Object cModels and datastreams






For the most part, the University of Hull has followed the Hydra guidelines for cModels and datastreams closely; however, there we discovered a number situations where we needed to make slight changes. These are detailed here:

commonMetadata cModel

Whilst implementing our complex objects to represent electronic theses and dissertations we noticed a small problem. Child objects need to subscribe to the commonMetadata cModel so that they can have their own rightsMetadata. However, the children do not have a descMetadata datastream and so we have made this optional in our implementation of the cModel.

compoundContent cModel

Hydra does not yet offer a content model to describe a compound object and so we have invented our own for now. In the pattern of additive cModels, this is intended to be used in addition to the genericContent cModel which specifies the first delivery datastream (content). Our complementary compoundContent cModel specifies a further five (an entirely arbitrary value) optional content datastreams called content02 - content06.

contentMetadata

Whilst largely adopting the schema for contentMetadata suggested by Stanford University we have found it necessary to modify that slightly and to implement some of the possible extensions. For example:

<contentMetadata  type="journalArticle" xmlns="http://hydra-collab.hull.ac.uk/schemas/contentMetadata/v1">
    <resource sequence="1" id="text" type="Journal article" contains="content" displayLabel="Journal article" objectID="hull-res:nnnn" serviceDef="hull-sDef:journalArticle" dsID="content" serviceMethod="getContent" visible="true|false">
        <file format="pdf" id="content" mimeType="application/pdf" size="nnnnnn">
            <location type="url">http://hydra.hull.ac.uk/assets/hull:2376/content</location>
        </file>
    </resource>
</contentMetadata>

We have added three attributes to the <resource> tag:  dsID, serviceDef and and serviceMethod.  These both support work with virtual contentMetadata datastreams in complex (parent-children) objects and support the construction of URLs that may ultimately contain dissemination methods.  Note in passing that the use of these attributes obviates the need for a resourceInfo datastream in the children.

dsID identifies the datastream that the <file> is linked with; serviceDef and serviceMethod optionally the dissemination needed to retrieve it. With this information the <file> and <location> elements can be built for virtual contentMetadata datastreams. Using the dsID, MIME type and size can be retrieved from a child object, whilst serviceDef and serviceMethod allow the location URL to be built.
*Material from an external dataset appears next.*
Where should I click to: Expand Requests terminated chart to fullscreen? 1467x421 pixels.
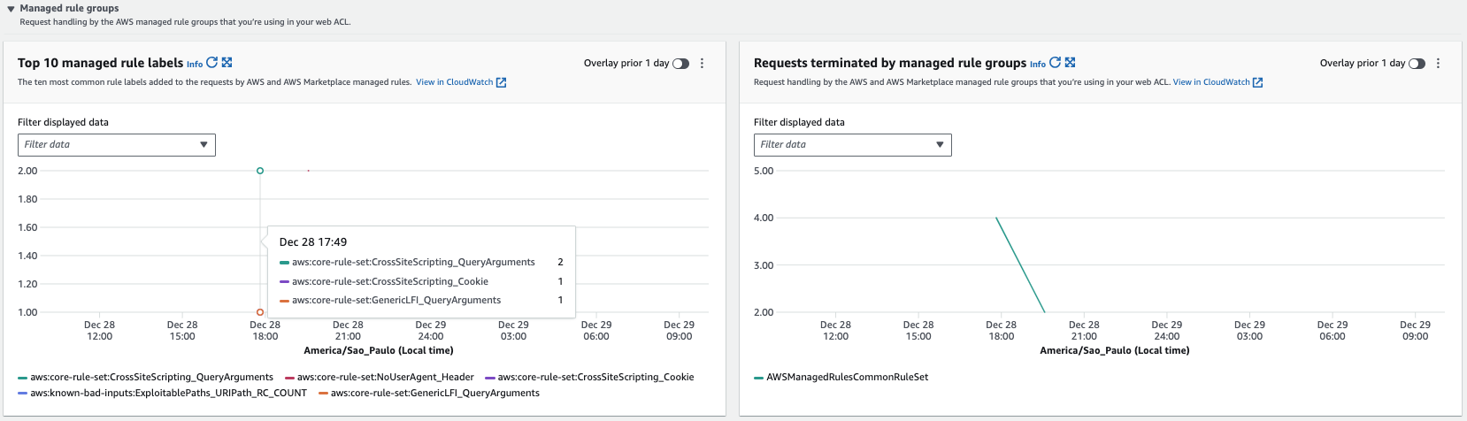point(1071,63)
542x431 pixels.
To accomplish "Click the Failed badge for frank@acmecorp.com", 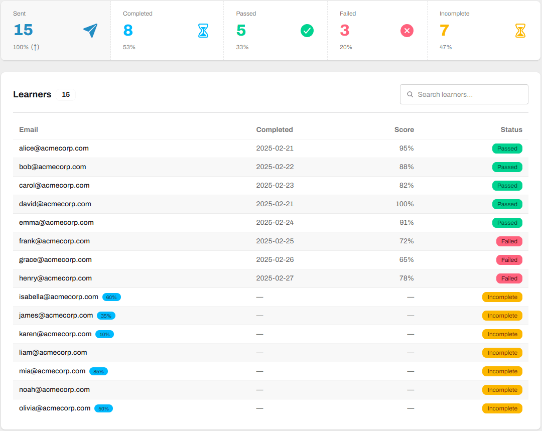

We wondered whether these service tags were strictly necessary because the dissemination could be inferred from the child's cModels - however we realised that there may be occasions when the obvious dissemination was not what was wanted. (Perhaps someone wants to return a pdf as LaTeX?)

"Visible" is a property that determines whether a datastream is visible to end users or just to those with editing rights (essentially our library staff).  If the "visible" property is missing, it is assumed "true".  Set to "false" the datastream (perhaps the archive file) comes up in red on the splash page for our editors - there but not to be touched!

In addition we are allowing a filesize of "" for historic cases where this information is not available.

URLs

In doing this work we have realised that the URL structure we had been working towards for content download is not the best design. We have restructured it so that the service definition and method have gone, eg:

http://hydra.hull.ac.uk/assets/hull:nnnn/content

Here 'content' is a specific reference to the datastream to be returned (see dsID above) and specific disseminators can optionally be added to the end, eg:

http://hydra.hull.ac.uk/assets/hull:nnnn/content/serviceDef/serviceMethod

genericContent

We are very largely using the Hydra cModels set out on the Hydra wiki page. However for content, as opposed to metadata, we had a problem. We have around 30 content types, many of which could be used against the genericContent cModel but some of which need modified display and edit characteristics - so differing Ruby/AF models.

To cope with this, and so as not to use anything potentially unreliable like <genre> in the MODS metadata as a hook, we have created multiple copies of the genericContent cModel 'Lego brick' each with a different name - so 'Presentation', 'journalArticle', 'Report' etc. Think of them as the same brick but in different colours.